■ **TASK OBJECTIVE**: Would you please write out only the lines running from the top of the listing through the one holding "Viewport: 800px width, 480px height.", exactly, with both ends kept and pictures left out?

** Opening DATA PROVIDED block **

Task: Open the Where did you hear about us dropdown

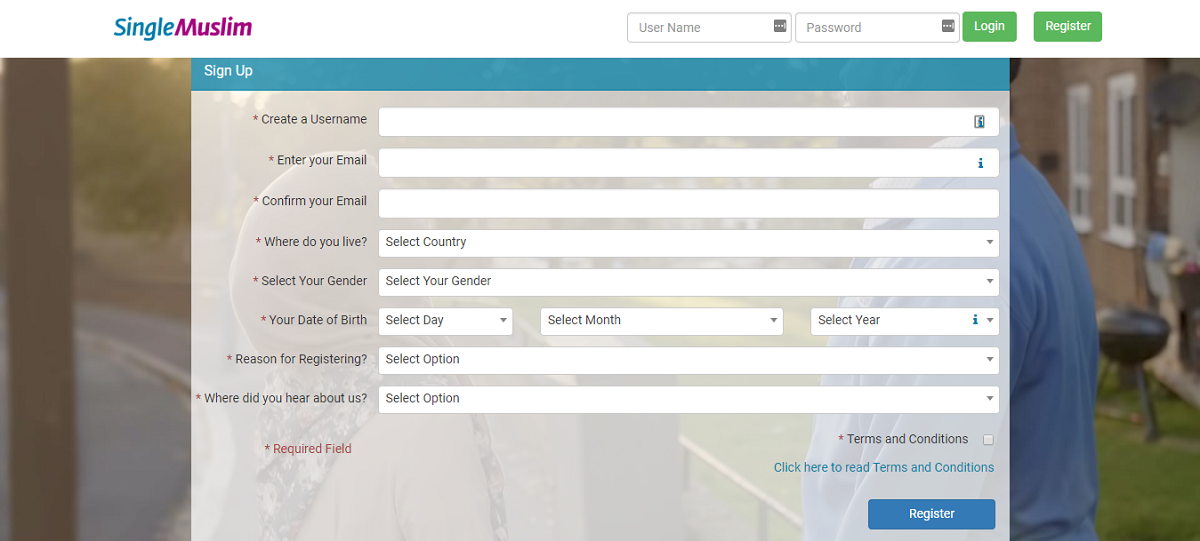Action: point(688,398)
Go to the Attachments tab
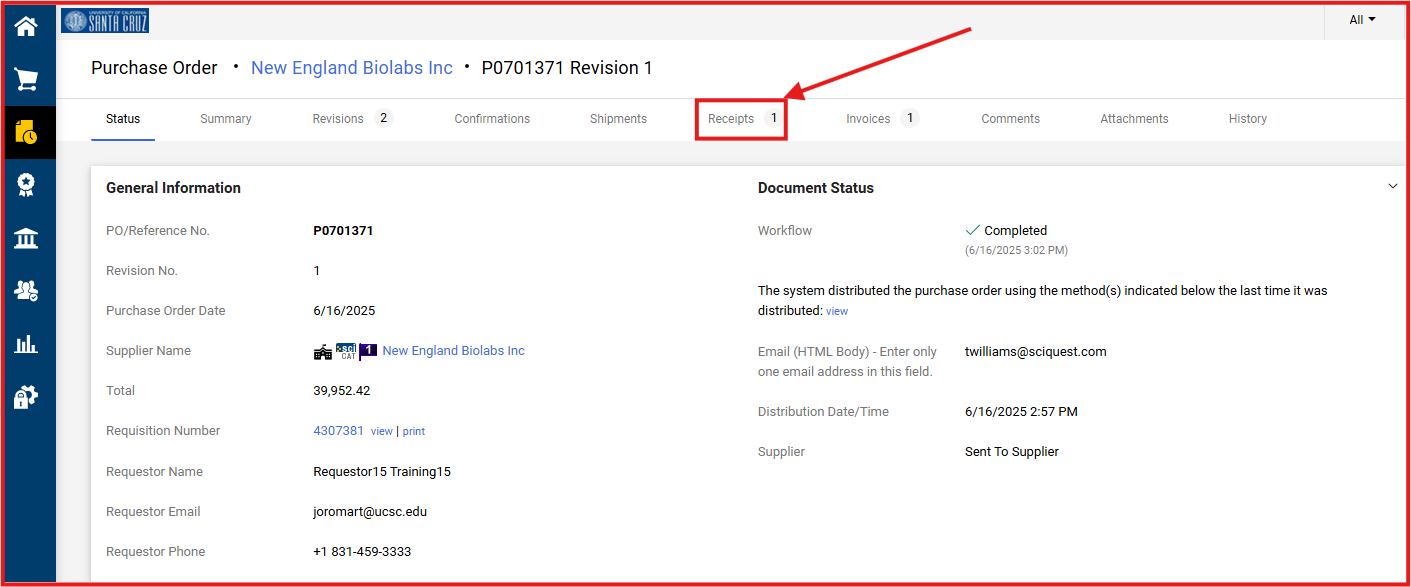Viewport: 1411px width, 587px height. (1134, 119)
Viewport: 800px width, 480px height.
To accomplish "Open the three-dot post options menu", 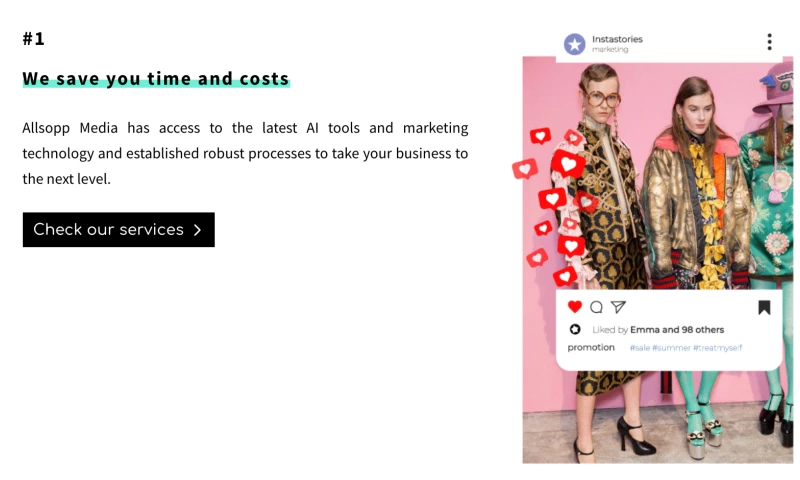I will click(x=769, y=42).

** Closing DATA PROVIDED block **

■ **COMPLETED EXERCISE**:
Task: Open the Where did you hear about us dropdown

Action: point(688,398)
Go to the Attachments tab
Viewport: 1411px width, 587px height. (1134, 119)
Viewport: 800px width, 480px height.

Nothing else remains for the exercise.